Note the bug itself is not specific to multi-threaded applications. The double close occurs in a single thread as well. Only the impact is worse in case of multi-threading probably.
curl-7.19.6-2.fc10 has been submitted as an update for Fedora 10. http://admin.fedoraproject.org/updates/curl-7.19.6-2.fc10
curl-7.19.7-1.fc12 has been submitted as an update for Fedora 12. http://admin.fedoraproject.org/updates/curl-7.19.7-1.fc12
curl-7.19.7-2.fc11 has been submitted as an update for Fedora 11. http://admin.fedoraproject.org/updates/curl-7.19.7-2.fc11
curl-7.19.7-2.fc11 has been pushed to the Fedora 11 testing repository. If problems still persist, please make note of it in this bug report. If you want to test the update, you can install it with su -c 'yum --enablerepo=updates-testing update curl'. You can provide feedback for this update here: http://admin.fedoraproject.org/updates/F11/FEDORA-2009-11454
curl-7.19.6-2.fc10 has been pushed to the Fedora 10 testing repository. If problems still persist, please make note of it in this bug report. If you want to test the update, you can install it with su -c 'yum --enablerepo=updates-testing update curl'. You can provide feedback for this update here: http://admin.fedoraproject.org/updates/F10/FEDORA-2009-11457
curl-7.19.7-1.fc12 has been pushed to the Fedora 12 testing repository. If problems still persist, please make note of it in this bug report. If you want to test the update, you can install it with su -c 'yum --enablerepo=updates-testing update curl'. You can provide feedback for this update here: http://admin.fedoraproject.org/updates/F12/FEDORA-2009-11462
Looks good. Was not able to test last night due to network issues, but it seems to be working.

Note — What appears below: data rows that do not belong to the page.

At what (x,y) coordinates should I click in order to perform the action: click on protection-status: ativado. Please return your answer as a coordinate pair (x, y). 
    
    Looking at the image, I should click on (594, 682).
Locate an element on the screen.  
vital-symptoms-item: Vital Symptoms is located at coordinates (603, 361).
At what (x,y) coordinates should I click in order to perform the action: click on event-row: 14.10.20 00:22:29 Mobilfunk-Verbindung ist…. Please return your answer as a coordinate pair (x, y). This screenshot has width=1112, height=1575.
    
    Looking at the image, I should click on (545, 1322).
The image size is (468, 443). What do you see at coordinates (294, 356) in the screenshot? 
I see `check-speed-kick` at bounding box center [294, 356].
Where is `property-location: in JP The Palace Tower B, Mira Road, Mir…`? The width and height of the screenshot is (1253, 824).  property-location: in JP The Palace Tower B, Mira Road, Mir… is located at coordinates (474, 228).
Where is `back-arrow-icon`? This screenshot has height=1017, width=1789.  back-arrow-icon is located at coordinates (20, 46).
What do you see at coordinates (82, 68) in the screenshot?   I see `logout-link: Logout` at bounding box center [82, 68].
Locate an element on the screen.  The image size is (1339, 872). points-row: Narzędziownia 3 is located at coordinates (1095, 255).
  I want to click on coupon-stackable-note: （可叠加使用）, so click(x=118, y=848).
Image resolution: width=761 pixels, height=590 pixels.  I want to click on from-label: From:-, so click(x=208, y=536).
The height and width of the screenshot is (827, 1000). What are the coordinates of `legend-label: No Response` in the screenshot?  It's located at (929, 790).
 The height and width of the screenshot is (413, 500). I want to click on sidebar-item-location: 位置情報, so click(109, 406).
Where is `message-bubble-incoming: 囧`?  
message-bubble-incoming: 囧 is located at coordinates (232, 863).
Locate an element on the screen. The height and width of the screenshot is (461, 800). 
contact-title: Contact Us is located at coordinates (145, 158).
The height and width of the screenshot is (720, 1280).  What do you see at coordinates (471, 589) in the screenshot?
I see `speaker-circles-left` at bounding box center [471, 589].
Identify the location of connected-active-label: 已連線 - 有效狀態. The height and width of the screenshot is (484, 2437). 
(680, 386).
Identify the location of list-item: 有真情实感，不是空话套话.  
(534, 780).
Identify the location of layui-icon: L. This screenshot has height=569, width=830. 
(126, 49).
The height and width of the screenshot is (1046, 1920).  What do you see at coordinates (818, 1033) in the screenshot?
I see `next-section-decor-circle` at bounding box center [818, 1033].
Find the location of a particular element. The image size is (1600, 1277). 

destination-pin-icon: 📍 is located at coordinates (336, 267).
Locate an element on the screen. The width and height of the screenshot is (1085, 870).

curl-7.19.7-3.fc11 has been pushed to the Fedora 11 testing repository. If problems still persist, please make note of it in this bug report. If you want to test the update, you can install it with su -c 'yum --enablerepo=updates-testing update curl'. You can provide feedback for this update here: http://admin.fedoraproject.org/updates/F11/FEDORA-2009-12245
curl-7.19.7-2.fc12 has been pushed to the Fedora 12 testing repository. If problems still persist, please make note of it in this bug report. If you want to test the update, you can install it with su -c 'yum --enablerepo=updates-testing update curl'. You can provide feedback for this update here: http://admin.fedoraproject.org/updates/F12/FEDORA-2009-12235
curl-7.19.6-2.fc10 has been pushed to the Fedora 10 stable repository. If problems still persist, please make note of it in this bug report.
curl-7.19.7-3.fc11 has been pushed to the Fedora 11 stable repository. If problems still persist, please make note of it in this bug report.
curl-7.19.7-2.fc12 has been pushed to the Fedora 12 stable repository. If problems still persist, please make note of it in this bug report.